Organ donor stickers
April is recognized nationally as Donate Life month. (Photo Courtesy of PAcast)

BETHLEHEM TWP., Pa. - A Lehigh Valley man is one of the longest-surviving kidney transplant recipients in the country. 

Michael Seidick was 9 when he became the first Lehigh Valley resident to receive a pediatric kidney transplant in 1978.  A few years later, that kidney failed and he received another as a teen.

Now, more than 40 years later, the Whitehall resident is raising awareness about the importance of being an organ donor. 

“You will give a gift that's going to keep on giving," said Seidick, a golf pro at Green Pond Country Club in Bethlehem Township. "I have three children. "They would not be here without my two transplants.”

Kidney-recipient
Michael Seidick was 9 years old when he became the first child in the Lehigh Valley to receive a kidney transplant in 1978. (Photo courtesy of Michael Seidick)

More than 100,000 people are on the waiting list for an organ transplant in the United States, according to the Organ Procurement and Transplantation Network.

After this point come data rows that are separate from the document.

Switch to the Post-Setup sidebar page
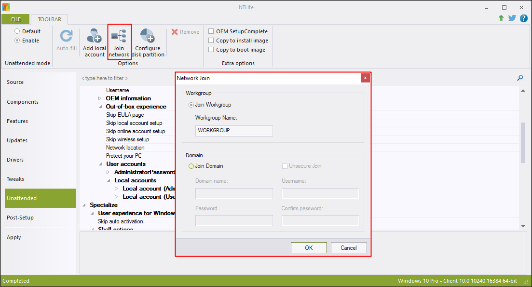 [x=20, y=218]
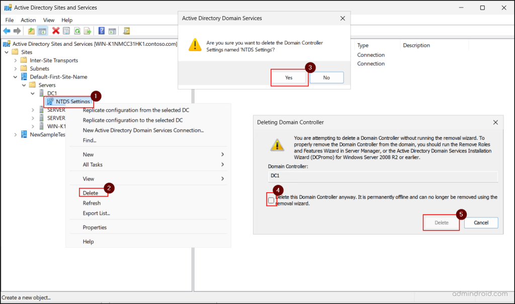The height and width of the screenshot is (304, 515).
Task: Open Help using the blue question mark icon
Action: [101, 31]
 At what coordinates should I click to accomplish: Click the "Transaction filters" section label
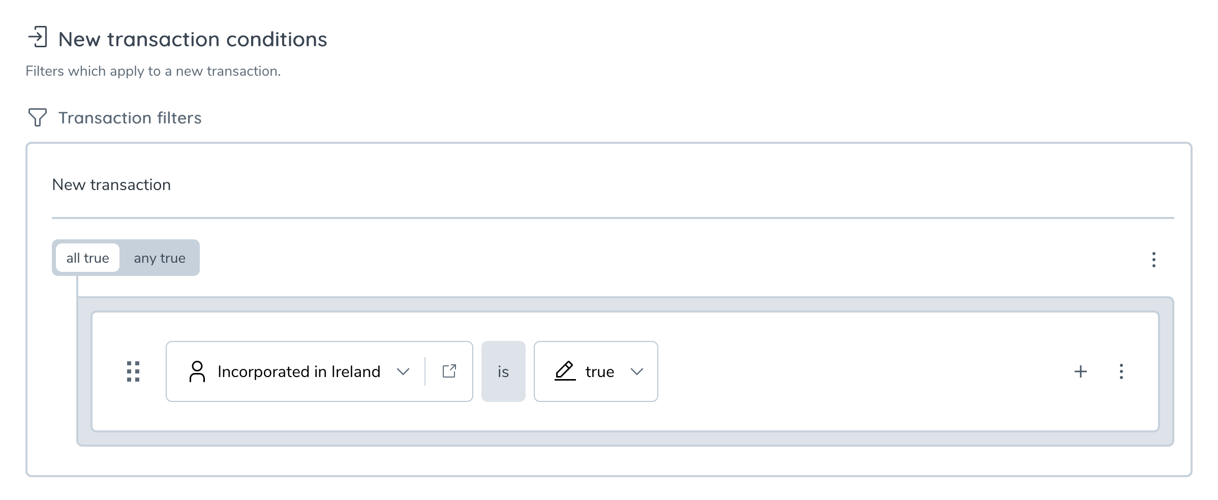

Seidick received his kidneys through the Gift of Life donor program. President Rick Hasz says one organ donor can help up to eight people, and a tissue donor can help more than 100. 

“Being an organ donor is really one of the last acts of human kindness that you can really do after you die,”  Hasz said. The easiest way to become an organ donor is by opting in while getting a driver's license, he said.

Statistics show that although about 90% of adults in the U.S. support organ donation, only 60% are actually organ donors. April was recognized nationally as Donate Life month.